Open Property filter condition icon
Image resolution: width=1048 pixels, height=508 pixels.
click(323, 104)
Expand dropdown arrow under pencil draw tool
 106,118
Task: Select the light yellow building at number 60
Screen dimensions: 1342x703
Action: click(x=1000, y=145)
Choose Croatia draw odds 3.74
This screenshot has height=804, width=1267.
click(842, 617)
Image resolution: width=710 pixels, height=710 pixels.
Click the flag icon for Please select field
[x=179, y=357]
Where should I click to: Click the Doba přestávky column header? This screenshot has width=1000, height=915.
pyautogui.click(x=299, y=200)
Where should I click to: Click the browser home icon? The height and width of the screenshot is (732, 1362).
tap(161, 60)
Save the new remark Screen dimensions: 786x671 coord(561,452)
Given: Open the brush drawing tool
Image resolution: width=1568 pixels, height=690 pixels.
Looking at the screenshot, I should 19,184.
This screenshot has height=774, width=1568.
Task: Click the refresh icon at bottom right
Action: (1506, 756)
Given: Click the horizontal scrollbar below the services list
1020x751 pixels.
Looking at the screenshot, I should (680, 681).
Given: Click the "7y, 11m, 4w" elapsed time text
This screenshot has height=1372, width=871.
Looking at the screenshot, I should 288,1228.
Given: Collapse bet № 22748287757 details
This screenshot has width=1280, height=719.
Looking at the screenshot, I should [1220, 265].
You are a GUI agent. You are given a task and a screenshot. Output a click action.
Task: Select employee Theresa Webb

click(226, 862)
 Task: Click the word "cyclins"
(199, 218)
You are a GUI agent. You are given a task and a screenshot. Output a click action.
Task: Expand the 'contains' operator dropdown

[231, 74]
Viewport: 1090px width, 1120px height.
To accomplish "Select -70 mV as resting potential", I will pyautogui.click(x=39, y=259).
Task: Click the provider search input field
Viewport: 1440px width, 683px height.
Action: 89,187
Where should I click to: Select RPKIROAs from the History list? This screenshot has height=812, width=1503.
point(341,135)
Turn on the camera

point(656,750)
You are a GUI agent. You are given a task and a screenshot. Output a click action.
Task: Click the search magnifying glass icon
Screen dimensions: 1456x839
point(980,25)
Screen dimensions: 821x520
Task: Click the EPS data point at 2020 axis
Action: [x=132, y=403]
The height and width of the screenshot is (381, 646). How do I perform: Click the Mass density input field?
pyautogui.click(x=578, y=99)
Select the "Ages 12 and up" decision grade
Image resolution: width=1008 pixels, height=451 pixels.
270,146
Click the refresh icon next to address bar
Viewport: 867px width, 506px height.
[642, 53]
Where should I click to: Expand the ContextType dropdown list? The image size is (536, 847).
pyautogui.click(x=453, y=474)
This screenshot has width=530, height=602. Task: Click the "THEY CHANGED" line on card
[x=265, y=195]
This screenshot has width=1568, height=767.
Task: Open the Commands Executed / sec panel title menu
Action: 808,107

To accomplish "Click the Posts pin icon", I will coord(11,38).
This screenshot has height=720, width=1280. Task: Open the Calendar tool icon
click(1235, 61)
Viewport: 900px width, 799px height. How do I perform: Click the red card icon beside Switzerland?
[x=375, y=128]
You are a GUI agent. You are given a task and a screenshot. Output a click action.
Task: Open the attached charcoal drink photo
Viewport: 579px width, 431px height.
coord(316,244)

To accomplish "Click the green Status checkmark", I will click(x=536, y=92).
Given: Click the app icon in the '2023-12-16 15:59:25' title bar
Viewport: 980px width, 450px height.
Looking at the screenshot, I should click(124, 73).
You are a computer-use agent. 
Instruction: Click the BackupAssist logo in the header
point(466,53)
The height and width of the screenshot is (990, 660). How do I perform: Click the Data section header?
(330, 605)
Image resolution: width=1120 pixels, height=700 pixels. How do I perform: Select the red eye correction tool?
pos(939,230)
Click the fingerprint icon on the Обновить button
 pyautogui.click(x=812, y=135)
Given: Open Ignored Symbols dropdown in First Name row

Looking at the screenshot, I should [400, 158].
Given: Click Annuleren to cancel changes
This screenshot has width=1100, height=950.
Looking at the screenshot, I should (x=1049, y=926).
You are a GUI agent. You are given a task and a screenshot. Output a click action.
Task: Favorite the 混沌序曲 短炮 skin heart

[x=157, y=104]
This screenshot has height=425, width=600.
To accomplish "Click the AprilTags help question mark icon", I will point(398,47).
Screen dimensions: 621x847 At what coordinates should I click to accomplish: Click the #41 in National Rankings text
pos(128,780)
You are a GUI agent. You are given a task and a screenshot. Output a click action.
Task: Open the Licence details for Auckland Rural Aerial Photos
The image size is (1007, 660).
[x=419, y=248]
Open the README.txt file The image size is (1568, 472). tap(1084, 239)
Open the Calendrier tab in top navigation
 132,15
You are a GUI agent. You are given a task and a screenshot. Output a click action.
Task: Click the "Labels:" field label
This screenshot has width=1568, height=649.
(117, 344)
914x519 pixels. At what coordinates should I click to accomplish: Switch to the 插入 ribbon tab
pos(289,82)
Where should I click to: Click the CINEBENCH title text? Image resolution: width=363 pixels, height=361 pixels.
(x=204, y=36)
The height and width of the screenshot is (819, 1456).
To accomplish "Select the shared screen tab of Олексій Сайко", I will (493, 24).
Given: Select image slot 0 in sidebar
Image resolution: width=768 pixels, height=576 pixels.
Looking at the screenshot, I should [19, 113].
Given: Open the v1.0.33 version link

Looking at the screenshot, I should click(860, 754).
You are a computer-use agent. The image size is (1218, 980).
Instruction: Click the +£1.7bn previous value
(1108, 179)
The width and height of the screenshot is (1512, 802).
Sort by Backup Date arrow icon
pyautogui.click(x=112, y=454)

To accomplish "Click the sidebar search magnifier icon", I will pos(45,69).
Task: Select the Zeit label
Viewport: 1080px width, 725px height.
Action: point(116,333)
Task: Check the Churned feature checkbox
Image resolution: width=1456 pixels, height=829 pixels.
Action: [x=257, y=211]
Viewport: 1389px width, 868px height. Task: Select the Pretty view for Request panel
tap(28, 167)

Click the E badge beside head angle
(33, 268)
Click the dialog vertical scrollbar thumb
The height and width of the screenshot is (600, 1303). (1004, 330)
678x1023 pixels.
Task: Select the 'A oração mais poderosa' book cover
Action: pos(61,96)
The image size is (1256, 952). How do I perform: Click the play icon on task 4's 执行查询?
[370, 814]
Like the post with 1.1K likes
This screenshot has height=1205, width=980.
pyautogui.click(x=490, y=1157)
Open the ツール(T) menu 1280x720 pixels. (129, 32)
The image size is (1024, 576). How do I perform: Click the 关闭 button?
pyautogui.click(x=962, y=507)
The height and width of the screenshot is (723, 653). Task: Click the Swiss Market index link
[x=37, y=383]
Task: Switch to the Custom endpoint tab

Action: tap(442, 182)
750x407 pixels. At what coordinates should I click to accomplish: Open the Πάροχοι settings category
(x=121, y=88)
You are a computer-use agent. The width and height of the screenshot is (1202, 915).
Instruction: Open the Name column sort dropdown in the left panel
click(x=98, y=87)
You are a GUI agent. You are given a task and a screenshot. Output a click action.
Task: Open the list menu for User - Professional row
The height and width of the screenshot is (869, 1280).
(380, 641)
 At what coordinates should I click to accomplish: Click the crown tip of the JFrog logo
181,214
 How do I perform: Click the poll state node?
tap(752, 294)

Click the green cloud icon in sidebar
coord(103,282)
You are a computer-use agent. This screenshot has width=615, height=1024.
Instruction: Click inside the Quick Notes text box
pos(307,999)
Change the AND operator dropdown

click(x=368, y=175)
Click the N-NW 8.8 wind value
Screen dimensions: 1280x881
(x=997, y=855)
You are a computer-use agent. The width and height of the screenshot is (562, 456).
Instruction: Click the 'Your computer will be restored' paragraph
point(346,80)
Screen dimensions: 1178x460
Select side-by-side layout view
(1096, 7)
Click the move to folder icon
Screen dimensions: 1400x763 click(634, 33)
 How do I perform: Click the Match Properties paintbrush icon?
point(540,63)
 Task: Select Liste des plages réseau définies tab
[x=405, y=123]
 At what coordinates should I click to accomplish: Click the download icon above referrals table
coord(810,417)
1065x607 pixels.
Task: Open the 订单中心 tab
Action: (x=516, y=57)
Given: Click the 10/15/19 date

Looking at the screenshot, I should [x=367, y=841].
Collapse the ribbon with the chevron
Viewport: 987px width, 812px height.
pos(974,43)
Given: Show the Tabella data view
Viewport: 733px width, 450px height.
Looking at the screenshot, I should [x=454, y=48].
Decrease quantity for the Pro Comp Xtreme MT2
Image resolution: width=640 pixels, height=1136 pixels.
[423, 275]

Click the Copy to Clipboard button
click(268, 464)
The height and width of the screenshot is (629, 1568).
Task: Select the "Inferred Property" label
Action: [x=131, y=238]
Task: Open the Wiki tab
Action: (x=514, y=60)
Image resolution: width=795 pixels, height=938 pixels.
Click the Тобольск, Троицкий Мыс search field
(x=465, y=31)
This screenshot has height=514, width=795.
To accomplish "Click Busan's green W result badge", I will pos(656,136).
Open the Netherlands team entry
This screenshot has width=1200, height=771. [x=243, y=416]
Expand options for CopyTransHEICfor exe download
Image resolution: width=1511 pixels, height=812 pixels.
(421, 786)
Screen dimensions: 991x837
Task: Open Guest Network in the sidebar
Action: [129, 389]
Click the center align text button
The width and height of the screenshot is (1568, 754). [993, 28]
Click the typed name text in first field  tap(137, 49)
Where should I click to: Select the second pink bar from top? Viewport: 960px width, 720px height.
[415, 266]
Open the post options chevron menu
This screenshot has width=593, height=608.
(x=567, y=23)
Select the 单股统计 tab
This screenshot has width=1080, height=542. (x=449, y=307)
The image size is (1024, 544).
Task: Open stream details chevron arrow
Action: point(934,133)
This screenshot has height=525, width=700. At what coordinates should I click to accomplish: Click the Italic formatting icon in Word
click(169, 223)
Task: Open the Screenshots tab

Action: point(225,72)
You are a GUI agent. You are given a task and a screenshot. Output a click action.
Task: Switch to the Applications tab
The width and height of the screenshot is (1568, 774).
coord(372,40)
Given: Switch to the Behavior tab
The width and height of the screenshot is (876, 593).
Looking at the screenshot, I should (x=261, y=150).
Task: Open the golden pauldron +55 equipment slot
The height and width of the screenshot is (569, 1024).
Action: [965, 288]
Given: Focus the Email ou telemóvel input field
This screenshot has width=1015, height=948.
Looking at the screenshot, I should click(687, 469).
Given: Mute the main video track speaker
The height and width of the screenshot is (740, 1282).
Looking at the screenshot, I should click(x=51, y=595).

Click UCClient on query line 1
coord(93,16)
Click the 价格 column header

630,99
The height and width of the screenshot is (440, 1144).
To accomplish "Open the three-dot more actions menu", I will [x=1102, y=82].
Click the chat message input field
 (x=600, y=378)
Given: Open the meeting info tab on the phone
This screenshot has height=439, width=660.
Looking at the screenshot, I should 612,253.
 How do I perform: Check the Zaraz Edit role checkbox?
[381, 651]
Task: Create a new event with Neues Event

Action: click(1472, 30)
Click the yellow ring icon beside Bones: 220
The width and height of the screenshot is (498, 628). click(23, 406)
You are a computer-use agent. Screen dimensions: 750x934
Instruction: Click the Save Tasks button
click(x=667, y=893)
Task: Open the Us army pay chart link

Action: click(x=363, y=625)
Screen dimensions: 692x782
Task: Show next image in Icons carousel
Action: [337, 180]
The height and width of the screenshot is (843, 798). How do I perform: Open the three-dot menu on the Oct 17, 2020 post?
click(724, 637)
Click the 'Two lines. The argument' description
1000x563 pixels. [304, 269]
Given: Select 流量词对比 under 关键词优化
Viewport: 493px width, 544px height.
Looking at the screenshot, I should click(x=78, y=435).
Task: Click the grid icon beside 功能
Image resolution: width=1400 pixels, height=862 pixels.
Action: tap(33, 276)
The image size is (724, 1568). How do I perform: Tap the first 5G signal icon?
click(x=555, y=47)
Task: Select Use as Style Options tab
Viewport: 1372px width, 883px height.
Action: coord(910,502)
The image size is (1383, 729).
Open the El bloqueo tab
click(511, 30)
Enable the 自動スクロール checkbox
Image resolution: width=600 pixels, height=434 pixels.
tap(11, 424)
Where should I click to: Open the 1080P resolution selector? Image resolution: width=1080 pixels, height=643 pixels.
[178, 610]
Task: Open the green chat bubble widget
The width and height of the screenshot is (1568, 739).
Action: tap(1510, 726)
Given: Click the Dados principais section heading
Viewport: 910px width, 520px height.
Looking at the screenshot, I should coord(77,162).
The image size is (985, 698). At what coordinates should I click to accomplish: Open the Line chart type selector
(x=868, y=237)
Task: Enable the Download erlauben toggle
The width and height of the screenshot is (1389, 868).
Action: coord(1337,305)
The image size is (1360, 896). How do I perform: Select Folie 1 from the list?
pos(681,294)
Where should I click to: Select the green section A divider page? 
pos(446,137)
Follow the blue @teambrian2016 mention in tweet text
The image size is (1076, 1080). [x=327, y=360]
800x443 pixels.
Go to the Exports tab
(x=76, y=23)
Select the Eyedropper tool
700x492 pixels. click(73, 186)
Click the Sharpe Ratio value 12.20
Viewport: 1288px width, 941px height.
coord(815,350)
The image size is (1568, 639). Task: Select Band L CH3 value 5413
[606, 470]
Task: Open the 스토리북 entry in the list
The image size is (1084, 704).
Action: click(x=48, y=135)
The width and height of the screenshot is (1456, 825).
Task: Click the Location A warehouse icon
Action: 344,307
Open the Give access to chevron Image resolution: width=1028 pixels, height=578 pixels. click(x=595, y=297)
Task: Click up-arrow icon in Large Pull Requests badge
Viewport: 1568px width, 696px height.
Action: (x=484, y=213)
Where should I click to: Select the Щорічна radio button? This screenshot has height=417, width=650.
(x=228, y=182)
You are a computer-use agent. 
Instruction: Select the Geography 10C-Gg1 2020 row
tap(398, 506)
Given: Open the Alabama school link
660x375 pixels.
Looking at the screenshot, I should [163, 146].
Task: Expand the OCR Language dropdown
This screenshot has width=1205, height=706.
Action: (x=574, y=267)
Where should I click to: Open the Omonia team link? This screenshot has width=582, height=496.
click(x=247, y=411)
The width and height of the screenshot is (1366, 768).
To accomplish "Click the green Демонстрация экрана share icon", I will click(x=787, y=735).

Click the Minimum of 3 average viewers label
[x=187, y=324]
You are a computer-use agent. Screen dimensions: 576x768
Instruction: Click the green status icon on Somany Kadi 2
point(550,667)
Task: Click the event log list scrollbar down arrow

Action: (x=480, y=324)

---

→ **WHAT THE TASK REQUIRES**
Return only the lines above that run from the opening line through the line containing "Given: Click the horizontal", exactly as written.

→ **EXERCISE ANSWER**
Open Property filter condition icon
Image resolution: width=1048 pixels, height=508 pixels.
click(323, 104)
Expand dropdown arrow under pencil draw tool
 106,118
Task: Select the light yellow building at number 60
Screen dimensions: 1342x703
Action: click(x=1000, y=145)
Choose Croatia draw odds 3.74
This screenshot has height=804, width=1267.
click(842, 617)
Image resolution: width=710 pixels, height=710 pixels.
Click the flag icon for Please select field
[x=179, y=357]
Where should I click to: Click the Doba přestávky column header? This screenshot has width=1000, height=915.
pyautogui.click(x=299, y=200)
Where should I click to: Click the browser home icon? The height and width of the screenshot is (732, 1362).
tap(161, 60)
Save the new remark Screen dimensions: 786x671 coord(561,452)
Given: Open the brush drawing tool
Image resolution: width=1568 pixels, height=690 pixels.
Looking at the screenshot, I should 19,184.
This screenshot has height=774, width=1568.
Task: Click the refresh icon at bottom right
Action: (1506, 756)
Given: Click the horizontal scrollbar below the services list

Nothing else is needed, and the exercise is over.